• WHAT THE EXERCISE ASKS
Lines from the beginning of the data through the line containing "Click the measurements" are to be copied exactly, with no other line included.

• Source records

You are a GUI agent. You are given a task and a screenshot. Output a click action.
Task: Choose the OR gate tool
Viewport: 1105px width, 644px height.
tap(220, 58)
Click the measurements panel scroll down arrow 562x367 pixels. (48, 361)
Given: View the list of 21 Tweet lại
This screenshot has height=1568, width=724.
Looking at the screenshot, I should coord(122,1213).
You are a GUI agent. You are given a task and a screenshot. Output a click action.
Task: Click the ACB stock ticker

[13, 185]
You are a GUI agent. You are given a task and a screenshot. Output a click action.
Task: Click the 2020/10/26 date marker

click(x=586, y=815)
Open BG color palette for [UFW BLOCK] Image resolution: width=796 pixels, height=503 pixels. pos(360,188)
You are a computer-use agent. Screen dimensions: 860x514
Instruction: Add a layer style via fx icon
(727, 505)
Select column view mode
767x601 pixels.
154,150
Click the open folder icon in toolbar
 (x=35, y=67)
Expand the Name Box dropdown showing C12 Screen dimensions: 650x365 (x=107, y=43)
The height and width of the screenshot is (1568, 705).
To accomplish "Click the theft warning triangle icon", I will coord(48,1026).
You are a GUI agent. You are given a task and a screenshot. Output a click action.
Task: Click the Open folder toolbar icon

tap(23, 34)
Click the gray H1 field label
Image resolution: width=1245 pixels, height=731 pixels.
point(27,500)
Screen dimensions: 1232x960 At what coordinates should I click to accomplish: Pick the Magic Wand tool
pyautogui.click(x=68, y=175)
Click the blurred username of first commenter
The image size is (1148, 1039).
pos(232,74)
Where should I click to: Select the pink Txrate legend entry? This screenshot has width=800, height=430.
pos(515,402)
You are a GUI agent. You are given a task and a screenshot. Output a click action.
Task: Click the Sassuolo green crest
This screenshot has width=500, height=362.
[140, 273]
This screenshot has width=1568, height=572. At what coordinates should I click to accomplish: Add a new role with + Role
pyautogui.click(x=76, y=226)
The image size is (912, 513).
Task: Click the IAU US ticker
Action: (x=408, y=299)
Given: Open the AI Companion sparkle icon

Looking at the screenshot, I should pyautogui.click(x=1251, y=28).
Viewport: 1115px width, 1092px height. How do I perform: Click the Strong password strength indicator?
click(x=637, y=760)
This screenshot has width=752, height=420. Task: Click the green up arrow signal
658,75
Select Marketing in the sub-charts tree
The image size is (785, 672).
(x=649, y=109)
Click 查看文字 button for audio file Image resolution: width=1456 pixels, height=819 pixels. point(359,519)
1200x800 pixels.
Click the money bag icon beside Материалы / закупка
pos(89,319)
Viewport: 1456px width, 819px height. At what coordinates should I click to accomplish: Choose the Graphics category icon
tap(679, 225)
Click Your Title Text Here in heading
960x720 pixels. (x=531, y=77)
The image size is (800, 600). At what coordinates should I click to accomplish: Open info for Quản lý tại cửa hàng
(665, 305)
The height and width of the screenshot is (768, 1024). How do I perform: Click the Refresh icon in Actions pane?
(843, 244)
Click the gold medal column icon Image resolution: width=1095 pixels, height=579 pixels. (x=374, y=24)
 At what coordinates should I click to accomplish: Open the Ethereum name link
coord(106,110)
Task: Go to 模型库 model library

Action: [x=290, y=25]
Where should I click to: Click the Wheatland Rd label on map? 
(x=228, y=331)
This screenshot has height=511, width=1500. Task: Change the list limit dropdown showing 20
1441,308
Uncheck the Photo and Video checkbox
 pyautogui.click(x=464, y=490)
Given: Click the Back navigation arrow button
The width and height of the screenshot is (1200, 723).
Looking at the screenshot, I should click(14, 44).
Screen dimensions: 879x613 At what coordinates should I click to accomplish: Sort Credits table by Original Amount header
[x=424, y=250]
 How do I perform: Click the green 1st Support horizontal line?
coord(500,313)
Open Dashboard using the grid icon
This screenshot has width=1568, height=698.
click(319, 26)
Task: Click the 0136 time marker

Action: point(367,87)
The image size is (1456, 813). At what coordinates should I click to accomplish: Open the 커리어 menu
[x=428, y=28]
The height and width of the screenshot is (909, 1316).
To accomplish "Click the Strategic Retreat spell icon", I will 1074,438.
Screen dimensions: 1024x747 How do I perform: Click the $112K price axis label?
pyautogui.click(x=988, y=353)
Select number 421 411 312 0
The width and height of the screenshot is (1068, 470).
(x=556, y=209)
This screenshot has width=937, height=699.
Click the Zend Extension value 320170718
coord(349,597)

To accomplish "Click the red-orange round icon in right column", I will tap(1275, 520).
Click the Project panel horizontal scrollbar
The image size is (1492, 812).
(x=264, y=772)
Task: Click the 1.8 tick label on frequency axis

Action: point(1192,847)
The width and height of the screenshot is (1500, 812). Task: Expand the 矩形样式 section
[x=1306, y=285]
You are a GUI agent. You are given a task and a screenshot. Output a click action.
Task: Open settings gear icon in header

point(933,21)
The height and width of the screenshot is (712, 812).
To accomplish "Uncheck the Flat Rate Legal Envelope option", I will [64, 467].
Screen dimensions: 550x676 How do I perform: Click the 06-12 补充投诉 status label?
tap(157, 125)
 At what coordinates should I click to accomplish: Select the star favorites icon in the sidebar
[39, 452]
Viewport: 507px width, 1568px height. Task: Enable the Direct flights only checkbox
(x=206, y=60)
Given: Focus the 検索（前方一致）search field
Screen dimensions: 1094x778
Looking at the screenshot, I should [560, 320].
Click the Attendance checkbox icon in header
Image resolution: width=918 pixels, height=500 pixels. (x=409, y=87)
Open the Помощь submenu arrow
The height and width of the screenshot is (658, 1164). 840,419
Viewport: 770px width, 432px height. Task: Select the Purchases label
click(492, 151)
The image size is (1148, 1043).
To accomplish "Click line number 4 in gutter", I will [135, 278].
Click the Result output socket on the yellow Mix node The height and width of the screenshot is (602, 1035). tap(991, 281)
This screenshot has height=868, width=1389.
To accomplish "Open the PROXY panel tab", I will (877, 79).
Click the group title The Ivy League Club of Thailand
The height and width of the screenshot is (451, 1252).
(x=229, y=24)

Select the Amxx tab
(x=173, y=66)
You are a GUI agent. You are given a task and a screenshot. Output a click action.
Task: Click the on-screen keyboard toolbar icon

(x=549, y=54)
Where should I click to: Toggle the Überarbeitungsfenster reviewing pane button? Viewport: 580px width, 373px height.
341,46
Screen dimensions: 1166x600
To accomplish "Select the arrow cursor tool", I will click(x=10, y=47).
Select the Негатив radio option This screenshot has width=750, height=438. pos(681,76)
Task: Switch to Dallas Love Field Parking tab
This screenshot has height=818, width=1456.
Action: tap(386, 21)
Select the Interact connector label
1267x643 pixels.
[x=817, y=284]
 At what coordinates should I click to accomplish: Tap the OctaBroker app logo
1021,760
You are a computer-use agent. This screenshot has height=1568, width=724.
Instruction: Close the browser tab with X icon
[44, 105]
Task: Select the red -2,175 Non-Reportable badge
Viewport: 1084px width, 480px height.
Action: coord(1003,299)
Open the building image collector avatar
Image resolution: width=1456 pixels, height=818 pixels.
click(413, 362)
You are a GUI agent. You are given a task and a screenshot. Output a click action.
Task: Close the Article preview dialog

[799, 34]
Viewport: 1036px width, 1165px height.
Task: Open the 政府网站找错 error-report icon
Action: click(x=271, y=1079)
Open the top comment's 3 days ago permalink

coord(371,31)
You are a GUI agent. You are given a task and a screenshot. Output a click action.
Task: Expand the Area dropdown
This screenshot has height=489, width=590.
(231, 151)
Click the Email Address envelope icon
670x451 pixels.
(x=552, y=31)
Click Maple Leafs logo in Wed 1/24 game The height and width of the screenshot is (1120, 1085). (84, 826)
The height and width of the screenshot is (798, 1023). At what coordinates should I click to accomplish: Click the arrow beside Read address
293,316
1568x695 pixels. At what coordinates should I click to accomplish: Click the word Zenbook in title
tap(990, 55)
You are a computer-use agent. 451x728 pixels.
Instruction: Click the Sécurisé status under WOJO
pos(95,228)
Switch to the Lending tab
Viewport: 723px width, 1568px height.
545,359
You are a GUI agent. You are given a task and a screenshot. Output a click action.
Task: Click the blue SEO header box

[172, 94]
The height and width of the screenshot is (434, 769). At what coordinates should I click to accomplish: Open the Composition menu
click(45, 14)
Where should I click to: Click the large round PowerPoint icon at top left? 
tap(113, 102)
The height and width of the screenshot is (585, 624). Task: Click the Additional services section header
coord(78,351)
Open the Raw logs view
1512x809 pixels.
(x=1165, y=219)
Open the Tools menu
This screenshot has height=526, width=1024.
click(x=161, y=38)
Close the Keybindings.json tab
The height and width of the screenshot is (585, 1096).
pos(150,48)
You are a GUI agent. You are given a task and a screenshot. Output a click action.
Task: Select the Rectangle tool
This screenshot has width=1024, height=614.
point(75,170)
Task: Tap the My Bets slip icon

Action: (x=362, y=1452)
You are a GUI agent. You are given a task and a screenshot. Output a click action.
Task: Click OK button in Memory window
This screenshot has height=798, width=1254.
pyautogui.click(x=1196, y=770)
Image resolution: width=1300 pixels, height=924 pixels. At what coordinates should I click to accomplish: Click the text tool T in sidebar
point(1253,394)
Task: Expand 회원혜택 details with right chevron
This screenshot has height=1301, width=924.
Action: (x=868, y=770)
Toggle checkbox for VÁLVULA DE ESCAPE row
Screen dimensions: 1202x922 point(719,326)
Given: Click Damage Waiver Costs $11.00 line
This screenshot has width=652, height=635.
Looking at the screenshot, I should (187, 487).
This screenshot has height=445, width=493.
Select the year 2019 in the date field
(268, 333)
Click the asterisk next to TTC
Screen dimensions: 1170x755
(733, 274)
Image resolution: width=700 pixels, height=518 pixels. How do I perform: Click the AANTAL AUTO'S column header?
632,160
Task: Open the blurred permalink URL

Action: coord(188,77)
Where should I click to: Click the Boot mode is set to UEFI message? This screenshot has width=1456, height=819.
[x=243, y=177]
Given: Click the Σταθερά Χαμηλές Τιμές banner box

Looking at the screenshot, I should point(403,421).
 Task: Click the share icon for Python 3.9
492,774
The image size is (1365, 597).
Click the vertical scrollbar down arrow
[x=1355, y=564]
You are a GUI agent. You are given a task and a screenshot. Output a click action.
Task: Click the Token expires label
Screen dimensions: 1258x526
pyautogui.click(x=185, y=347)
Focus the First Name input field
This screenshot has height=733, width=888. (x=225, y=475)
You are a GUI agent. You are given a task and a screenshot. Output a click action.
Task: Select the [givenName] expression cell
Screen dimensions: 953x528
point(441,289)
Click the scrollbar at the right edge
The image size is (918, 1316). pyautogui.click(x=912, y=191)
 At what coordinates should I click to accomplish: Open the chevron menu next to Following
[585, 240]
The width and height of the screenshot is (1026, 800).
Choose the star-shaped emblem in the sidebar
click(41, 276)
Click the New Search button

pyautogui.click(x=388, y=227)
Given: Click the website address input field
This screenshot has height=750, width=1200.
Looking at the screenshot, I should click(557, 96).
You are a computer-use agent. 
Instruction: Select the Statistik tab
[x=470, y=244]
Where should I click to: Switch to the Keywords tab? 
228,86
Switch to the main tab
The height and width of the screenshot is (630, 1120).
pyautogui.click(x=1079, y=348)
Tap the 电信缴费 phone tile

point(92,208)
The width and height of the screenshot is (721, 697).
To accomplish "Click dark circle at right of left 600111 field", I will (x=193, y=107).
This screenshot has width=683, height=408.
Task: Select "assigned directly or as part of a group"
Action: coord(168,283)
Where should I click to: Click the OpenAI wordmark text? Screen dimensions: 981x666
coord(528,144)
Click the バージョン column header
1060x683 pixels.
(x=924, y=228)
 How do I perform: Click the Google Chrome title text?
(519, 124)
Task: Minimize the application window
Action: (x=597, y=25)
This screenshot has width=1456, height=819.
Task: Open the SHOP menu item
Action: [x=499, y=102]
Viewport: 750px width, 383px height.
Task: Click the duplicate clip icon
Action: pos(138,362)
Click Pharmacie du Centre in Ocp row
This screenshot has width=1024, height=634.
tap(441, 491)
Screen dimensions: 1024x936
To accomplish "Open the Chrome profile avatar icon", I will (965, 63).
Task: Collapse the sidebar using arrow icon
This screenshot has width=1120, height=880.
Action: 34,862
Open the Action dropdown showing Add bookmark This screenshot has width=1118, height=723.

• OUTPUT FOR THIS EXERCISE
You are a GUI agent. You are given a task and a screenshot. Output a click action.
Task: Choose the OR gate tool
Viewport: 1105px width, 644px height.
tap(220, 58)
Click the measurements panel scroll down arrow 562x367 pixels. (48, 361)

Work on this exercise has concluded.